I think the answer depends a lot on the use case of each business's website and what the business owner/employees expect from it.

Is the website a storefront? You'll be spending a lot of time maintaining integration with payment networks and ensuring that the transaction process is secure and can't be exploited to create fake invoices or spammed with fake orders. Also probably maintaining a database of customer orders with names, emails, physical addresses, credit card info, and payment and order fulfillment records... so now you have to worry about handling and storing PII, maybe PCI DSS compliance, and you'll end up performing some accounting tasks as well due to controlling the payment processing. HIPAA compliance too if it's something medical like a small doctor's office, therapist, dialysis clinic, outpatient care - basically anything that might be billable to health insurance.

Does the business have a private email server? You'll be spending a lot of time maintaining spam filters and block lists and ensuring that their email server has a good reputation with the major email service providers.

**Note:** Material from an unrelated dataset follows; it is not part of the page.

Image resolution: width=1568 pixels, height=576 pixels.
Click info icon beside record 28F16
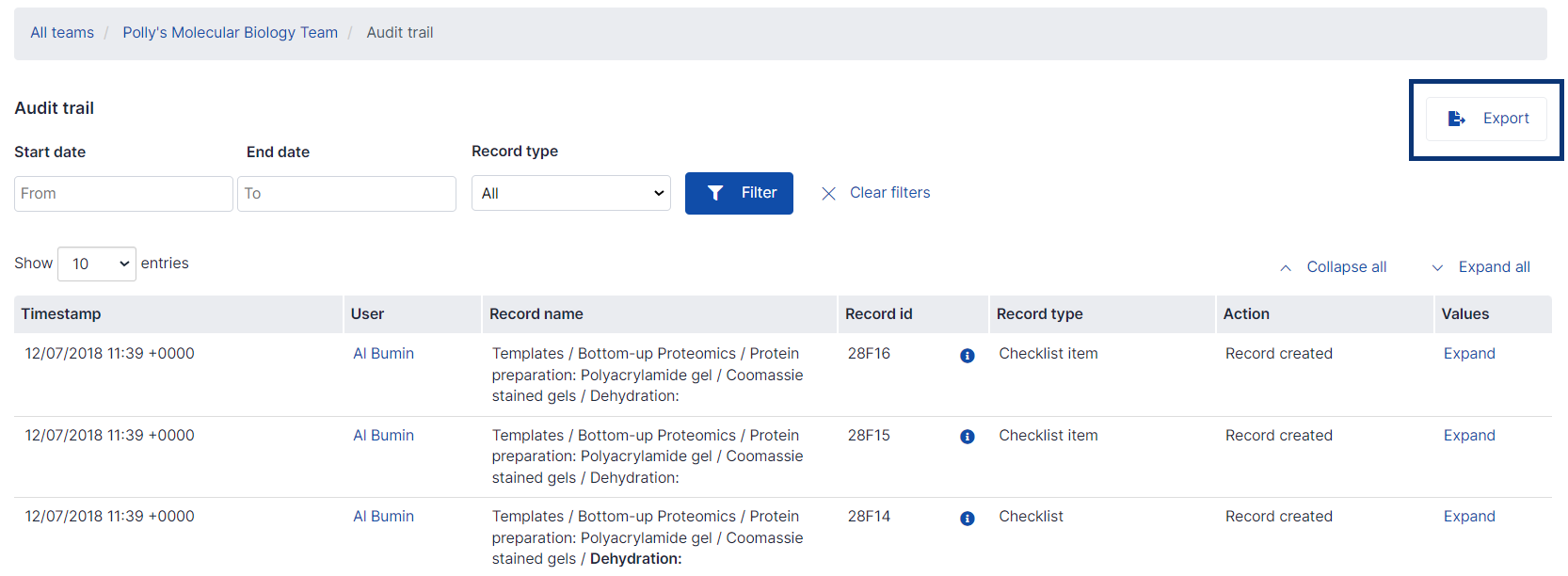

Do the employees need user logins so that they can add or edit content on the website or perform other business tasks? Now you're not just a web host, you're also a sysadmin for a small enterprise which means you'll be handling common end-user support tasks like password resets. Have fun with that.

Do they regularly upload new content? (e.g. product photos and descriptions, customer testimonies, demo videos) Now you're a database admin too.

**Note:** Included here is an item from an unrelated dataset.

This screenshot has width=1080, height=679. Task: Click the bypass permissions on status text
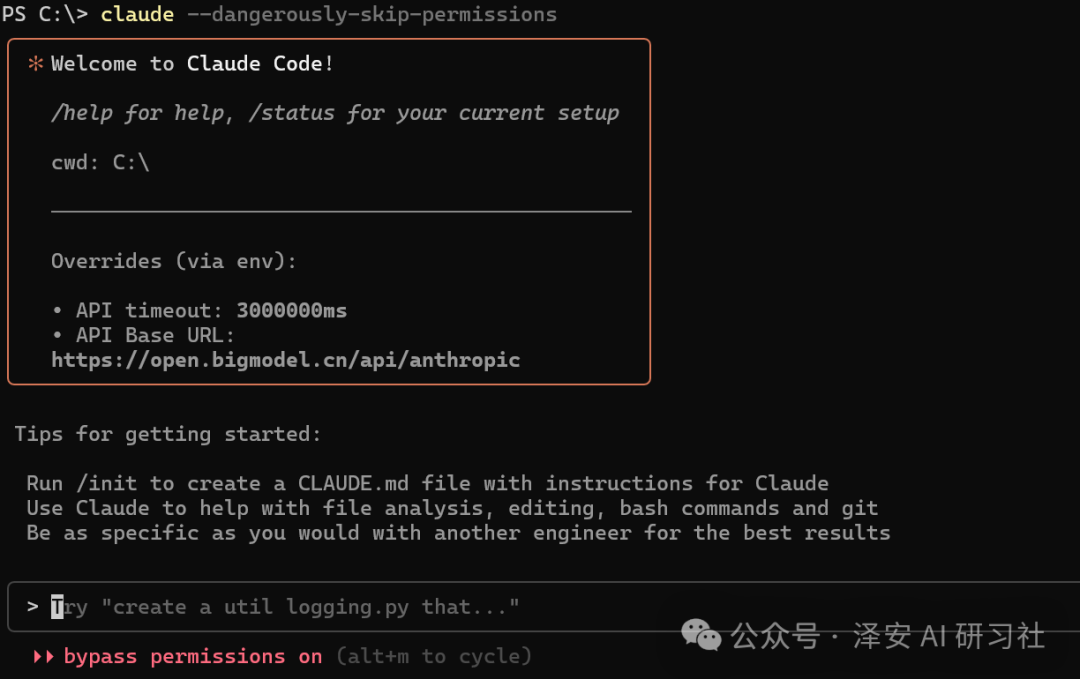193,657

Does the website allow the business's customers to upload information? (comments/reviews/pictures/etc, e.g. is it Web 2.0 in some way) god help you.

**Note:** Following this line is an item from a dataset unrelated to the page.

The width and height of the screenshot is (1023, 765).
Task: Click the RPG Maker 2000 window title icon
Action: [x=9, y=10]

You're going to expose this to the public internet. It will be crawled, and its content scraped by various bots. At some point, someone will try to install a cryptominer on it. Someone will try to use it as a C2 server. Someone will notice that you're running multiple sites/services from one infrastructure stack and attempt to punch their way out of the webhost VM and into the main server just to poke around and see what else you've got there. Someone will install mirai and try to make it part of a DDOS service provider's network.